Senin, 25 Juli 2016

Atheis



Buku ini berlabel “karya sastra klasik” ketika aku baru saja menemukannya. Aku cukup antusias untuk membacanya karena sudah cukup lama aku mengetahui judul novel ini, namun lupa hingga beberapa tahun kemudian ketika menemukannya langsung saja ku sambar. Penulis novel ini, Achdiat K. Mihardja sempat diintrogasi gara-gara karya ini. Ia dituduh berupaya menyebarkan ateisme, meskipun sebenarnya Achdiat K. Mihardja mengatakan bahwa dirinya adalah seorang Muslim. Karya ini sempat dicekal peredarannya sehingga menghilang dari pasaran.
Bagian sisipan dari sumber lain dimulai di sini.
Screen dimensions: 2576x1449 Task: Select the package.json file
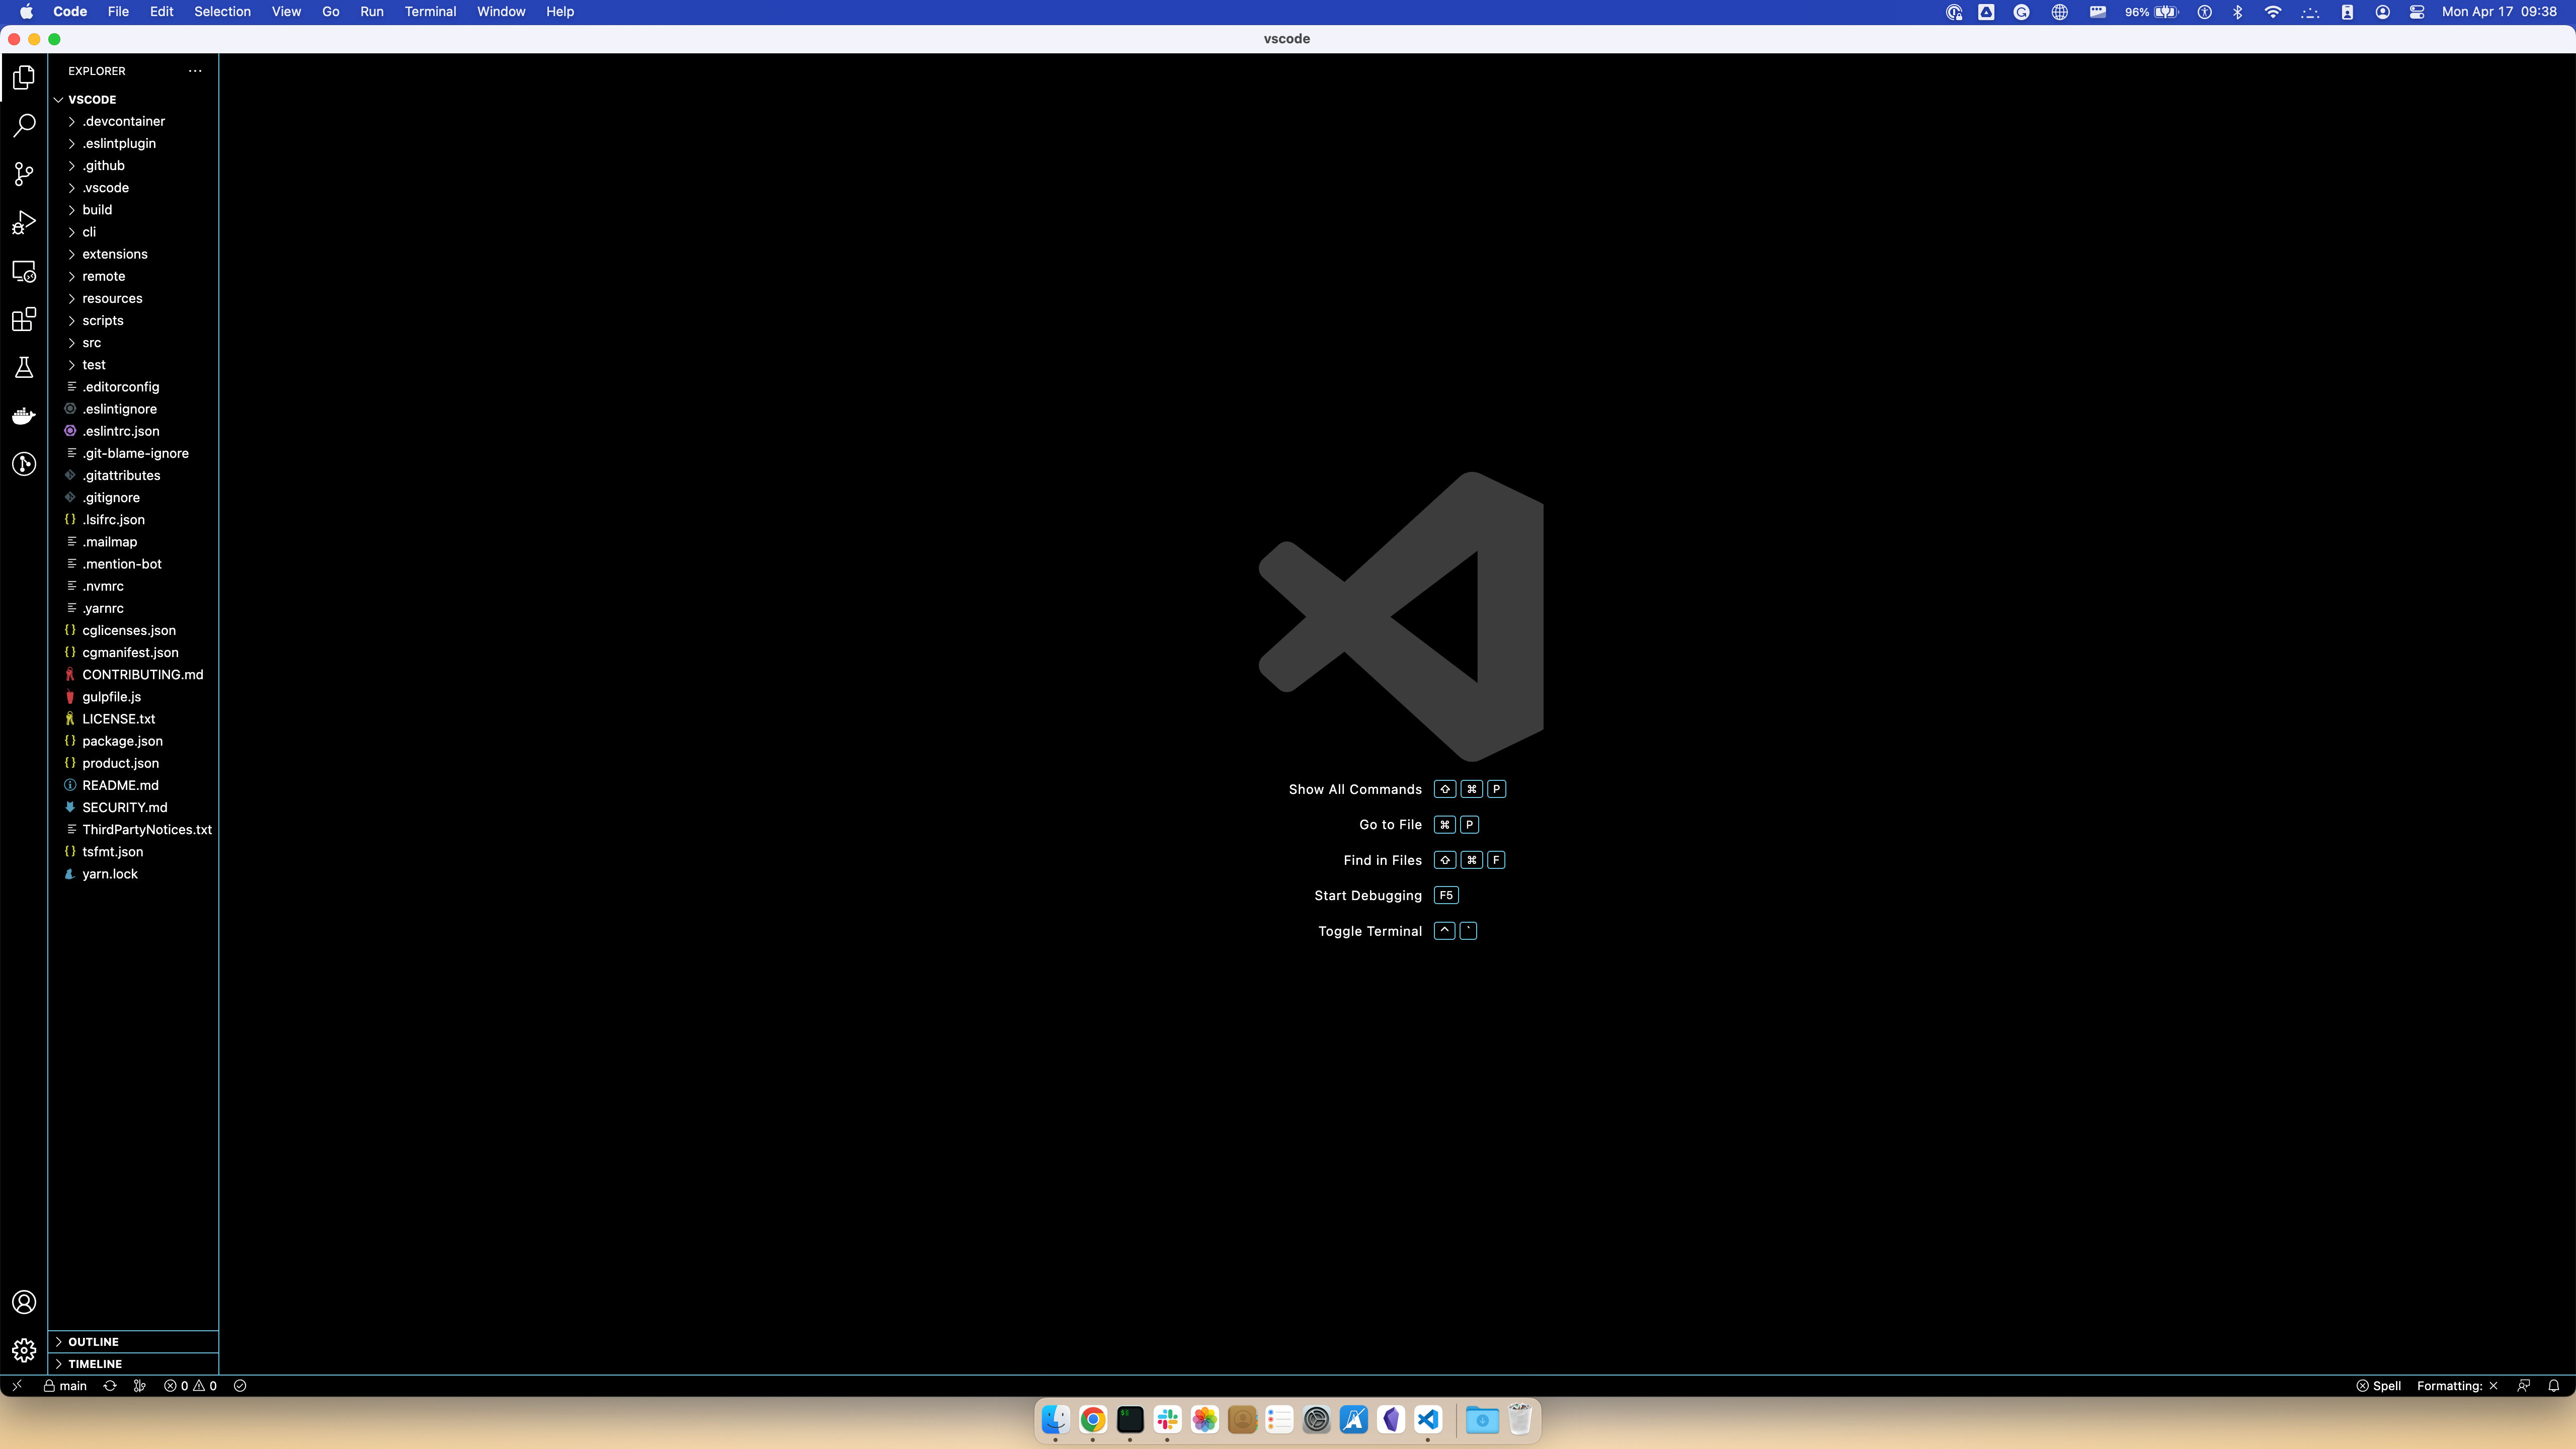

Baiklah, langsung saja, sesuai judulnya buku ini mengisahkan perjalanan spiritual seorang tokoh bernama Hasan yang berasal dari keluarga muslim religius dan taat, dia pun sempat menjalani kehidupan di pesantren dan menjadi salah satu siswa yang cukup kaffah dalam menunaikan ritual serta ajaran-ajaran agama Islam. Kemudian ketika semakin dewasa, ia dipertemukan kembali dengan teman lamanya bernama Rusli,  yang membawa Hasan pada teman-teman lainnya yang cenderung memiliki pandangan hidup sekuler dan Marxis, mungkin berkat novel ini pula, asumsi bahwa ateis = komunis jadi mendapatkan legitimasi yang lebih kuat.

Iman Islam Hasan sebagai tokoh utama sangat terguncang, ketika secara perlahan-lahan ia diperkenalkan dengan dunia teman-temannya yang intelek, ia juga sering mengikuti diskusi yang digelar oleh teman-temannya, terlebih lagi ketika ia berkenalan dan menjadi dekat dengan seorang perempuan bernama Kartini yang juga sekuler dan dengan cepat merebut serta mengubah haluan hidup Hasan. Semakin lama, ia semakin tidak percaya lagi pada keberadaan tuhan, puncaknya, ketika ia kembali ke kampung untuk menjenguk orang tuanya, ditemani dengan Anwar (salah satu teman Hasan yang telah lama menjadi ateis dan turut mempengaruhi pikiran Hasan).

Dalam situasi ketika bertemu dengan orang tuanya, pada awalnya Hasan berusaha menutupi ke-ateisannya demi menjaga perasaan bapak-ibunya, namun karena merasa disepelekan oleh Anwar sebagai “ateis munafik”, maka Hasan pun dengan berani mengungkapkan ketidakpercayaannya terhadap keberadaan tuhan. Orang tuanya pun sontak kaget dan sangat terpukul, hingga memutuskan hubungan dengan Hasan. Dalam kondisi demikian, Hasan kembali ke Jakarta, ia telah kehilangan hubungan baik dengan orang tuanya, setelah kejadian itu pun Hasan menjadi uring-uringan, hubungan suami-istri dengan Kartini juga semakin memburuk, Hasan mengalami depresi. Pada suatu hari kemudian ia mencoba untuk meminta maaf kepada orang tuanya, kembali ke kampung. 

Namun ayahnya yang menderita sakit keras belum juga memaafkan Hasan, dan justru ayah Hasan meminta Hasan pergi agar tidak mengganggu perjalanan menuju kematiannya yang dirasa telah dekat. Hasan pun kembali sangat terpukul, seolah seluruh segi hidupnya hancur berantakan.
Kira-kira seperti itulah garis besar isinya. Nah, karena novel ini berlabel “karya sastra klasik” tentu saja butuh sedikit usaha untuk memahami dialog dalam kalimat-kalimat yang dituturkan Achdiat K. Mihardja lewat tokoh-tokohnya, karena dialog orang-orang di masa lalu dan hari ini sudah cukup berbeda, namun soal ejaan, aku mendapati buku ini sudah memiliki ejaan yang disempurnakan, bukan “edjaan tjang disempoernakan”, hehehe.

Menurutku, isinya cukup bagus dan masih memiliki relevansi dengan kondisi ateis-ateis yang saat ini ada di banyak tempat. secara langsung aku ingin berkata, bahwa karya ini menyiratkan pelajaran tentang apa yang kira-kira akan terjadi ketika seorang ateis/ seseorang yang secara sembunyi-sembunyi memilih keyakinan yang berbeda dengan orang tuanya memilih coming out dengan keyakinannya yang berbeda.

Apakah kejujuran memang harus selalu diungkapkan? untuk apa diungkapkan jika baik diri kita maupun orang-orang yang kita sayangi harus menanggung beban?